Continue the math post about bounds on the function f(q,k), picking up right after its final sentence.

- Extract to read -
[Start]

This is a follow-up to MSE question #2998091.
From that question, we were able to get the bounds $$\frac{q-1}{q(q+1)} = f(1) \leq f(k) < \frac{q-2}{q(q-1)}$$ and $$0 < f(q) \leq f(5) = \frac{(5^k - 1)(5^{k+1} - 2\cdot{5^k} + 1)}{4\cdot{5^k}(5^{k+1} - 1)},$$ where $f(q,k)$ is the function $$f(q,k) = \frac{(q^k-1)(q^{k+1}-2q^k+1)}{{q^k}(q-1)(q^{k+1}-1)},$$ defined for $q \geq 5$ and $k \geq 1$.
Now assume that $q \neq 5$ and $k \neq 1$. Solving the (resulting?) inequality $$\frac{q-1}{q(q+1)} < f(q,k) < \frac{(5^k - 1)(5^{k+1} - 2\cdot{5^k} + 1)}{4\cdot{5^k}(5^{k+1} - 1)}$$ for $q$ and $k$ I get (with some help from WolframAlpha):
$$q > 4 \text{ and } k > \frac{\log\bigg(\frac{q}{q-4}\bigg)}{\log(5)}.$$
Since $q \geq 5$ and by assumption, $q \neq 5$, the first inequality could be strengthened to $q > 5$.

[End]

- Data -
[Start]

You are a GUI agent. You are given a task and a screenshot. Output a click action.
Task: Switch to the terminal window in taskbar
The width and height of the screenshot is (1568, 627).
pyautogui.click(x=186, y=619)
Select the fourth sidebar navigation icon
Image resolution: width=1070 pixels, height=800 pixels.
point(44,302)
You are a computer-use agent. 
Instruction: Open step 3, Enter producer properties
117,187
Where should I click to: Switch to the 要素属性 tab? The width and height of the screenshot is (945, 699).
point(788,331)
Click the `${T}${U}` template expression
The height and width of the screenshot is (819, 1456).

[End]

- The output -
How about the second inequality? $$k > \frac{\log\bigg(\frac{q}{q-4}\bigg)}{\log(5)}$$
When $q = 5$, all it says is that $k > 1$. When $q > 5$, all we could deduce is that $$\frac{4}{q} < \frac{4}{5} \implies 1 - \frac{4}{q} > \frac{1}{5} \implies \frac{q}{q-4} = \frac{1}{1-\frac{4}{q}} < 5,$$ so that we could only obtain an upper bound of $1$ for $$\frac{\log\bigg(\frac{q}{q-4}\bigg)}{\log(5)}$$ but not a lower bound.
Indeed, it appears that the inequality $$k > \frac{\log\bigg(\frac{q}{q-4}\bigg)}{\log(5)} = \log_{5}\bigg(\frac{q}{q-4}\bigg)$$ is trivial, because we have the limit $$\lim_{q \to \infty}{\log_{5}\bigg(\frac{q}{q-4}\bigg)} = 0$$ whereas we already have $k > 1$, by assumption.
Alternatively, one can perhaps get by $$\log_{5}\bigg(\frac{q}{q-4}\bigg) < k$$ through solving for $q$: $$q > \frac{4\cdot{5^k}}{5^k - 1},$$ from which we get that $q > 5$ if $k = 1$.
So perhaps the correct assumption would have been $$\lnot(q = 5 \land k = 1)?$$
Blimey, how could I have missed it!
When $f$ is considered as a function of $k$, $$f(q,1) = \frac{q-1}{q(q+1)}$$ which when evaluated at $q=5$ equals $2/15$.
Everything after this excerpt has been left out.